One of the best ways to help a veteran is to get them a job, Eric Swanbeck, job fair coordinator and member of the stand-down committee, said at Saturday's event.
"We're going to have veterans coming back for the next several years from Afghanistan, Iraq and other places as we stand down from some of these conflicts," Swanbeck said. "So these guys are going to be looking for work."
Kootenai County currently has 1,000 veterans actively looking for work, he said. About 300 to 400 showed up for the job fair Saturday.
Nearly 50 employers set up tables to meet with veterans, some with jobs immediately available. Swanbeck said they plan to have the job fair next year, too, at the stand-down, where veterans also receive medical and dental services, donated food, clothing, housing information and surplus military items.
Sean Kendrick, general sales manager of Dave Smith Motors, said the business planned to hire multiple people from the job fair. He said he likes the work ethic and morals of veterans.
"Our business was built on having a good reputation, and they will be out on the front lines for us," Kendrick said.
Pat Gorman, of Northwest Fence Co., said he has been to a lot of job fairs, but at this one he was "blown away" by the veterans' willingness to do whatever it takes to get work.
"These guys are open to anything," he said. "I'm seeing strong work ethic."
He said he was definitely looking to make some hires, and he saw plenty of good candidates.
"This is very positive for us," he said.
The U.S. Chamber of Commerce helped organize the job fair as part of its "Hiring Our Heroes" initiative.
Phil Maas, a U.S. Chamber representative for the Northwest region, listed the "soft skills" most veterans bring to a new job: "Drug free, attention to detail, loyalty, goal oriented, come early/stay late."

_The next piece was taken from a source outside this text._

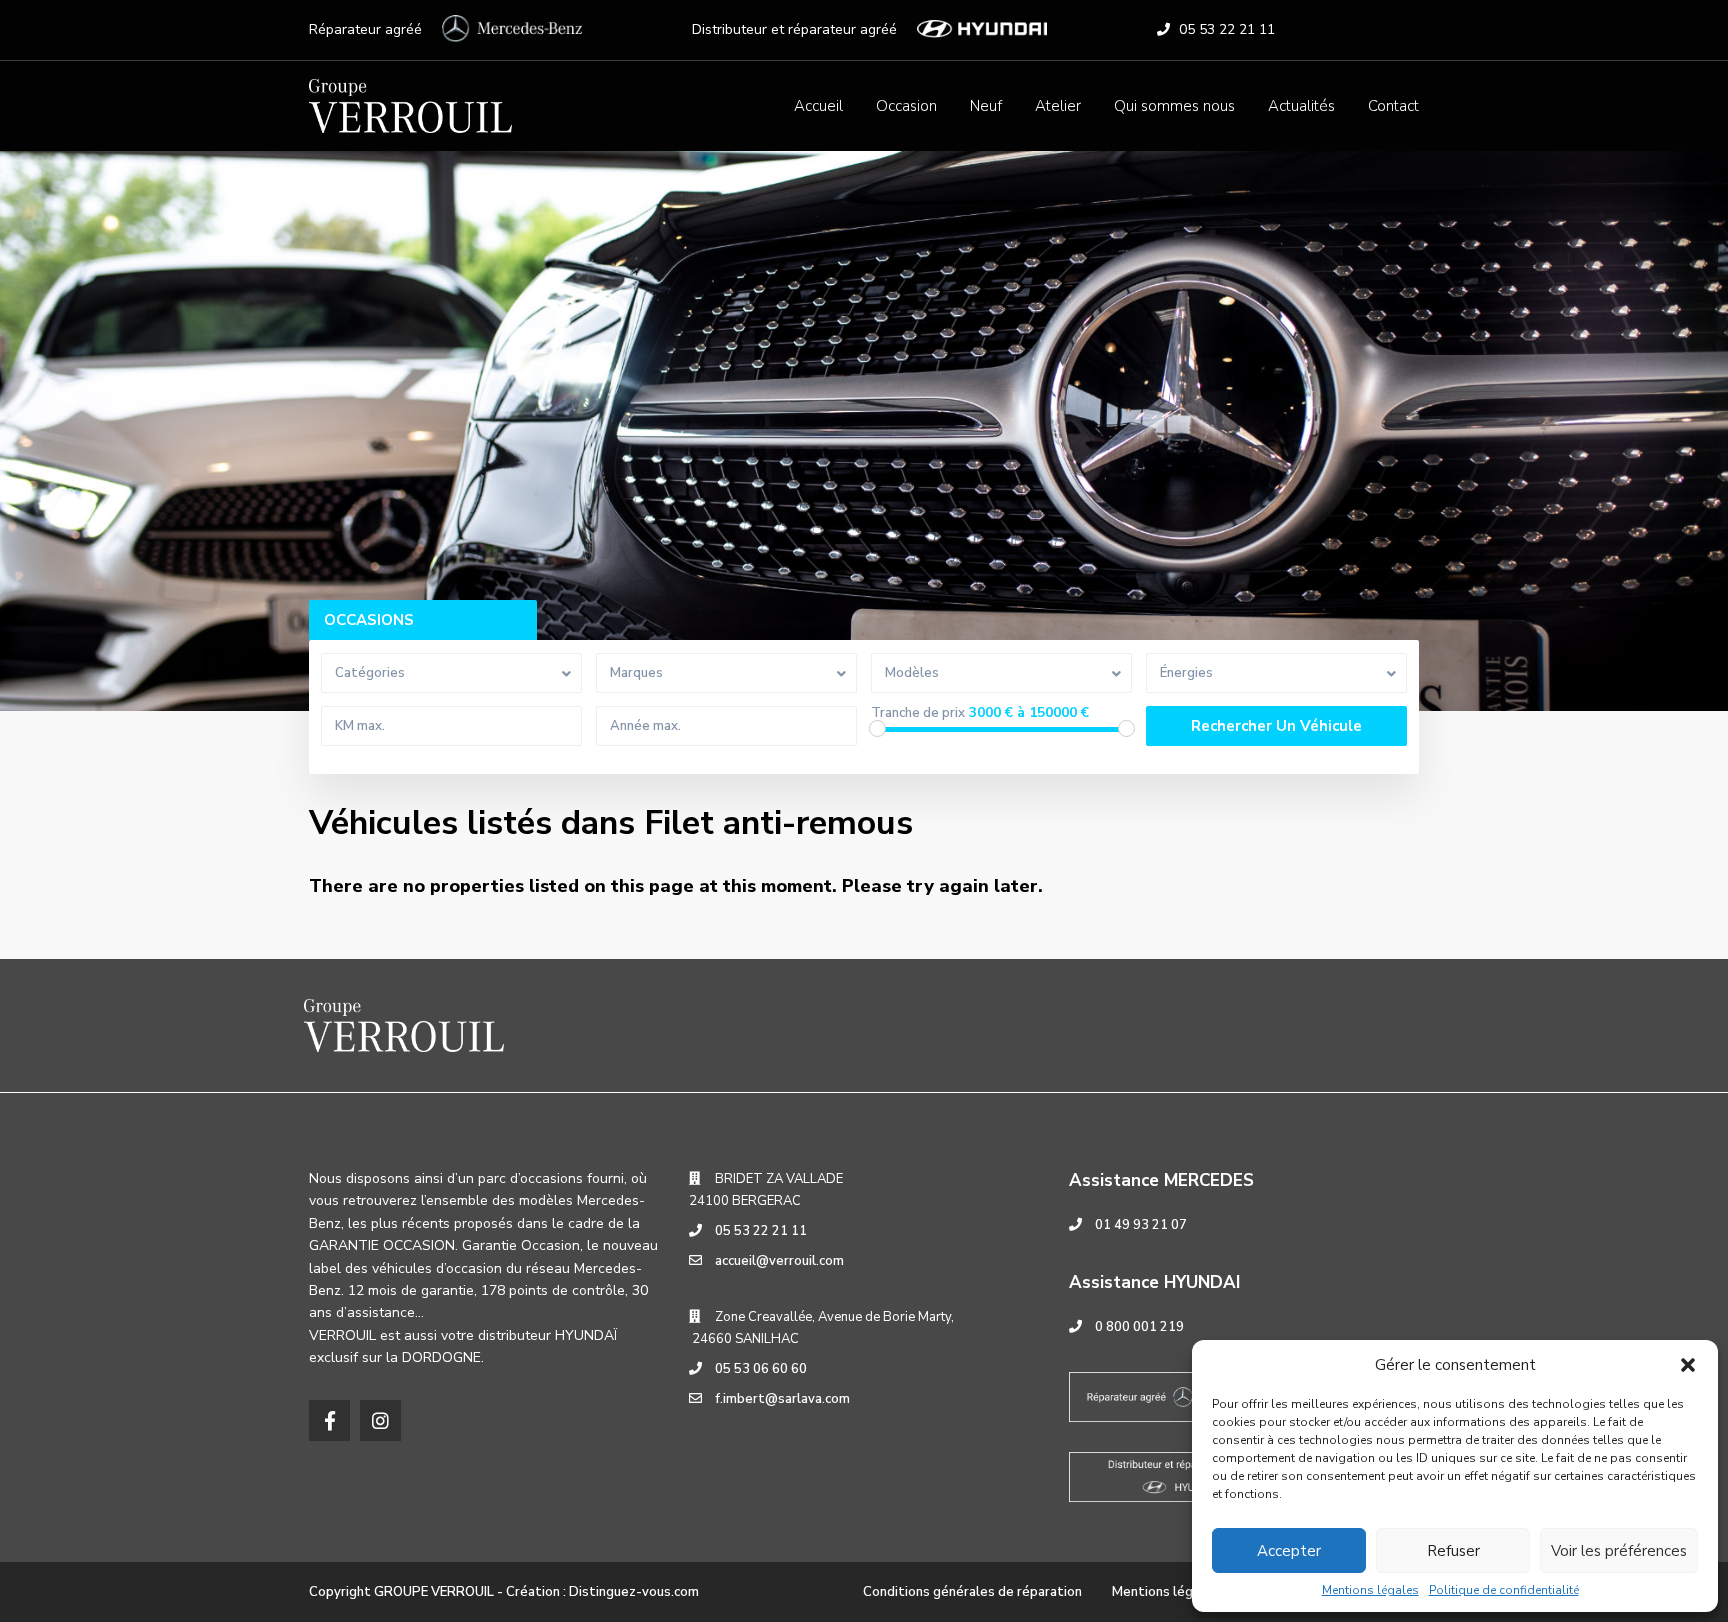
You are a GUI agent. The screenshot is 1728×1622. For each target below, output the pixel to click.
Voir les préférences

Maas added, "Couple the soft skills with whatever technical training they may have and you basically have a turn-key employee. They are ready to go."
Businesses with tables and representatives at the job fair included Avista Corp., Idaho Forest Group, Home Depot, Lowe's Home Improvement, US Bank, Sage truck driving school, Costco Wholesale and others.
U.S. Air Force veteran and Coeur d'Alene resident Warren Todd said, "I've found quite a few leads and I've talked to quite a few employers. It's encouraging."
He needs some encouragement, as he's been looking for a job for a year. He's doing temporary work in the meantime to earn much-needed cash.
He has an aviation background in the military, but job opportunities in that field are limited in Coeur d'Alene, he said.
"I'm basically looking for something entry level," Todd said.
U.S. Navy veteran Rebecca Parvin, of Spokane, said, "There's quite a bit of variety here. From Walmart, where everybody goes to shop, to truck drivers and security. Anybody can do any of these."
She said she has a temporary job currently, but wants something more dependable.
She walked away with a handful of applications and information about businesses.
Asked how long she's been looking for something permanent, she said, "Oh, man, like 10 years."
Robert Stearns, a U.S. Navy veteran from Spokane, said, "Being a combat vet, I come highly motivated."
He said veterans need very little supervision to get work done.
He was trained as an aviation electronics technician in the Navy, and he hopes he can turn that experience into a civilian job in electronics.
Even if he doesn't land a job from the job fair, he feels like it's valuable experience talking with prospective employers and good getting his name out there.
He added, "Even if they don't have employment, they remember who I am. That goes a long way."